[Aim of the task]
Nothing in the entries may differ when you return them.

Collected data:
************

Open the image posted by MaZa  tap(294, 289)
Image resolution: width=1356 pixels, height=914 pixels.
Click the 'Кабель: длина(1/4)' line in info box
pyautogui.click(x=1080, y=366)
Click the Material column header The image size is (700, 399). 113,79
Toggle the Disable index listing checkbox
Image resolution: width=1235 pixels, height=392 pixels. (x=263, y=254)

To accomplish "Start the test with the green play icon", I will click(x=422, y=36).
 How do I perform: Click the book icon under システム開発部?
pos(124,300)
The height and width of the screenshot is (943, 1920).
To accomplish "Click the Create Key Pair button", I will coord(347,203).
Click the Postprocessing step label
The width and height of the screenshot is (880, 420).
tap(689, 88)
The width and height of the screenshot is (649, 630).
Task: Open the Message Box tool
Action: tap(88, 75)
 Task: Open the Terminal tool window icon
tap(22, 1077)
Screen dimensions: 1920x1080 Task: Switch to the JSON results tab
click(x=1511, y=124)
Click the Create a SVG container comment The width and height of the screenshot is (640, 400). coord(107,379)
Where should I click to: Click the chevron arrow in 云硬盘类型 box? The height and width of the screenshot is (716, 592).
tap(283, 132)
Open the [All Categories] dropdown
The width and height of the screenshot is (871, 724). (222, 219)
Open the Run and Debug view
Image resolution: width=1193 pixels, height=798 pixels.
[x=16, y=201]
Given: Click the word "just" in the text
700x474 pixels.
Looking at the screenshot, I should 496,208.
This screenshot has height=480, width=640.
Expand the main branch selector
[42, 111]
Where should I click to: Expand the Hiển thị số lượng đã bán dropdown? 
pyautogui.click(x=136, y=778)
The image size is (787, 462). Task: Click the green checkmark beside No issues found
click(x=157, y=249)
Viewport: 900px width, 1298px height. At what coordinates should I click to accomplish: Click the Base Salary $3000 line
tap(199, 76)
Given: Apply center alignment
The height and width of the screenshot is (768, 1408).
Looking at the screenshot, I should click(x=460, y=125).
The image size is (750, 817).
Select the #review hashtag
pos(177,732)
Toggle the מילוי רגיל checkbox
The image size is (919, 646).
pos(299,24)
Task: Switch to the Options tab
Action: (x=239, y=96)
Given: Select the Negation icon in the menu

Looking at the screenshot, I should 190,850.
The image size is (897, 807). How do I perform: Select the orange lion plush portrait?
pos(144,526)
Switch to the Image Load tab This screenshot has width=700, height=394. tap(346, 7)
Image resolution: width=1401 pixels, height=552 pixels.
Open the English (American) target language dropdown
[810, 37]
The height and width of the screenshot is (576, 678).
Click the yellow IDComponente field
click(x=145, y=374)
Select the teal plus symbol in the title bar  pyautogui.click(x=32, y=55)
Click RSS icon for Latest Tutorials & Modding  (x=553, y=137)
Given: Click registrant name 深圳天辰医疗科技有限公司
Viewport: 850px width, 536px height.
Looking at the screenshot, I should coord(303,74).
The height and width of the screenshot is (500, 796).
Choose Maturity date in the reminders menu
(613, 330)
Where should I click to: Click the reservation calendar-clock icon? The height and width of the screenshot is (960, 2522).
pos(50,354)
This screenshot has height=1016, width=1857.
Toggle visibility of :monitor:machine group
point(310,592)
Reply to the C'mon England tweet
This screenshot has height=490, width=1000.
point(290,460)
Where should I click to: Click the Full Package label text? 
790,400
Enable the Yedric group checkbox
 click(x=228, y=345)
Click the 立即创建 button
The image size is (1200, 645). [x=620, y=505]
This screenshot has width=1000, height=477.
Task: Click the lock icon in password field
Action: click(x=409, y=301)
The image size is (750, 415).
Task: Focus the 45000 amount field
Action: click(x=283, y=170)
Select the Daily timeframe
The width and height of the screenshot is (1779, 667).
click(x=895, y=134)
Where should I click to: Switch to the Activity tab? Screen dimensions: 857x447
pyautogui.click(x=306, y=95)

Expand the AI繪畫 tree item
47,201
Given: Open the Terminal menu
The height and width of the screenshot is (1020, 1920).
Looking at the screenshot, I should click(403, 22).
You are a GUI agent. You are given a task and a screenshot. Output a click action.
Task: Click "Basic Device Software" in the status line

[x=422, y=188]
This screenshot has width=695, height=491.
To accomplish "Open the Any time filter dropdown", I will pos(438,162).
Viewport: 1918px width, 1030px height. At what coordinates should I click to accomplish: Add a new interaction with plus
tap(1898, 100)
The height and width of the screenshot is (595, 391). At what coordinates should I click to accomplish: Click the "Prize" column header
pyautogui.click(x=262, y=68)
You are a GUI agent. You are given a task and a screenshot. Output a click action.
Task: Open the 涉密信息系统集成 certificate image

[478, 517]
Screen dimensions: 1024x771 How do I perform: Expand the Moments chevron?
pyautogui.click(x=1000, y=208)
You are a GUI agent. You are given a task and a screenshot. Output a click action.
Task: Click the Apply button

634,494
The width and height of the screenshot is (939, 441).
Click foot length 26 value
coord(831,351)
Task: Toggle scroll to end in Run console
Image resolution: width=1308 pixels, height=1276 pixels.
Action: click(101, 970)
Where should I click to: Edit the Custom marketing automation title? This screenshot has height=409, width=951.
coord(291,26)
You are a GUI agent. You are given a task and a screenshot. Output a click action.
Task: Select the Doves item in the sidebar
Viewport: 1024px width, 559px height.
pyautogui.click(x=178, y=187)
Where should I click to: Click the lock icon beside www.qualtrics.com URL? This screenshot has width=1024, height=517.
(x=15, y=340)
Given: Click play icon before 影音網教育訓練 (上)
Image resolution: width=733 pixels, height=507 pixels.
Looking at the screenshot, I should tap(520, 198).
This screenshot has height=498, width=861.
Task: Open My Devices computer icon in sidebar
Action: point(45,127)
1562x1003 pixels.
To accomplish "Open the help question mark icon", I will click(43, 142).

************

[Answer]
Open the image posted by MaZa  tap(294, 289)
Image resolution: width=1356 pixels, height=914 pixels.
Click the 'Кабель: длина(1/4)' line in info box
pyautogui.click(x=1080, y=366)
Click the Material column header The image size is (700, 399). 113,79
Toggle the Disable index listing checkbox
Image resolution: width=1235 pixels, height=392 pixels. (x=263, y=254)

To accomplish "Start the test with the green play icon", I will click(x=422, y=36).
 How do I perform: Click the book icon under システム開発部?
pos(124,300)
The height and width of the screenshot is (943, 1920).
To accomplish "Click the Create Key Pair button", I will coord(347,203).
Click the Postprocessing step label
The width and height of the screenshot is (880, 420).
tap(689, 88)
The width and height of the screenshot is (649, 630).
Task: Open the Message Box tool
Action: tap(88, 75)
 Task: Open the Terminal tool window icon
tap(22, 1077)
Screen dimensions: 1920x1080 Task: Switch to the JSON results tab
click(x=1511, y=124)
Click the Create a SVG container comment The width and height of the screenshot is (640, 400). coord(107,379)
Where should I click to: Click the chevron arrow in 云硬盘类型 box? The height and width of the screenshot is (716, 592).
tap(283, 132)
Open the [All Categories] dropdown
The width and height of the screenshot is (871, 724). (222, 219)
Open the Run and Debug view
Image resolution: width=1193 pixels, height=798 pixels.
[x=16, y=201]
Given: Click the word "just" in the text
700x474 pixels.
Looking at the screenshot, I should 496,208.
This screenshot has height=480, width=640.
Expand the main branch selector
[42, 111]
Where should I click to: Expand the Hiển thị số lượng đã bán dropdown? 
pyautogui.click(x=136, y=778)
The image size is (787, 462). Task: Click the green checkmark beside No issues found
click(x=157, y=249)
Viewport: 900px width, 1298px height. At what coordinates should I click to accomplish: Click the Base Salary $3000 line
tap(199, 76)
Given: Apply center alignment
The height and width of the screenshot is (768, 1408).
Looking at the screenshot, I should click(x=460, y=125).
The image size is (750, 817).
Select the #review hashtag
pos(177,732)
Toggle the מילוי רגיל checkbox
The image size is (919, 646).
pos(299,24)
Task: Switch to the Options tab
Action: (x=239, y=96)
Given: Select the Negation icon in the menu

Looking at the screenshot, I should 190,850.
The image size is (897, 807). How do I perform: Select the orange lion plush portrait?
pos(144,526)
Switch to the Image Load tab This screenshot has width=700, height=394. tap(346, 7)
Image resolution: width=1401 pixels, height=552 pixels.
Open the English (American) target language dropdown
[810, 37]
The height and width of the screenshot is (576, 678).
Click the yellow IDComponente field
click(x=145, y=374)
Select the teal plus symbol in the title bar  pyautogui.click(x=32, y=55)
Click RSS icon for Latest Tutorials & Modding  (x=553, y=137)
Given: Click registrant name 深圳天辰医疗科技有限公司
Viewport: 850px width, 536px height.
Looking at the screenshot, I should coord(303,74).
The height and width of the screenshot is (500, 796).
Choose Maturity date in the reminders menu
(613, 330)
Where should I click to: Click the reservation calendar-clock icon? The height and width of the screenshot is (960, 2522).
pos(50,354)
This screenshot has height=1016, width=1857.
Toggle visibility of :monitor:machine group
point(310,592)
Reply to the C'mon England tweet
This screenshot has height=490, width=1000.
point(290,460)
Where should I click to: Click the Full Package label text? 
790,400
Enable the Yedric group checkbox
 click(x=228, y=345)
Click the 立即创建 button
The image size is (1200, 645). [x=620, y=505]
This screenshot has width=1000, height=477.
Task: Click the lock icon in password field
Action: click(x=409, y=301)
The image size is (750, 415).
Task: Focus the 45000 amount field
Action: click(x=283, y=170)
Select the Daily timeframe
The width and height of the screenshot is (1779, 667).
click(x=895, y=134)
Where should I click to: Switch to the Activity tab? Screen dimensions: 857x447
pyautogui.click(x=306, y=95)

Expand the AI繪畫 tree item
47,201
Given: Open the Terminal menu
The height and width of the screenshot is (1020, 1920).
Looking at the screenshot, I should click(403, 22).
You are a GUI agent. You are given a task and a screenshot. Output a click action.
Task: Click "Basic Device Software" in the status line

[x=422, y=188]
This screenshot has width=695, height=491.
To accomplish "Open the Any time filter dropdown", I will pos(438,162).
Viewport: 1918px width, 1030px height. At what coordinates should I click to accomplish: Add a new interaction with plus
tap(1898, 100)
The height and width of the screenshot is (595, 391). At what coordinates should I click to accomplish: Click the "Prize" column header
pyautogui.click(x=262, y=68)
You are a GUI agent. You are given a task and a screenshot. Output a click action.
Task: Open the 涉密信息系统集成 certificate image

[478, 517]
Screen dimensions: 1024x771 How do I perform: Expand the Moments chevron?
pyautogui.click(x=1000, y=208)
You are a GUI agent. You are given a task and a screenshot. Output a click action.
Task: Click the Apply button

634,494
The width and height of the screenshot is (939, 441).
Click foot length 26 value
coord(831,351)
Task: Toggle scroll to end in Run console
Image resolution: width=1308 pixels, height=1276 pixels.
Action: click(101, 970)
Where should I click to: Edit the Custom marketing automation title? This screenshot has height=409, width=951.
coord(291,26)
You are a GUI agent. You are given a task and a screenshot. Output a click action.
Task: Select the Doves item in the sidebar
Viewport: 1024px width, 559px height.
pyautogui.click(x=178, y=187)
Where should I click to: Click the lock icon beside www.qualtrics.com URL? This screenshot has width=1024, height=517.
(x=15, y=340)
Given: Click play icon before 影音網教育訓練 (上)
Image resolution: width=733 pixels, height=507 pixels.
Looking at the screenshot, I should tap(520, 198).
This screenshot has height=498, width=861.
Task: Open My Devices computer icon in sidebar
Action: point(45,127)
1562x1003 pixels.
To accomplish "Open the help question mark icon", I will click(43, 142).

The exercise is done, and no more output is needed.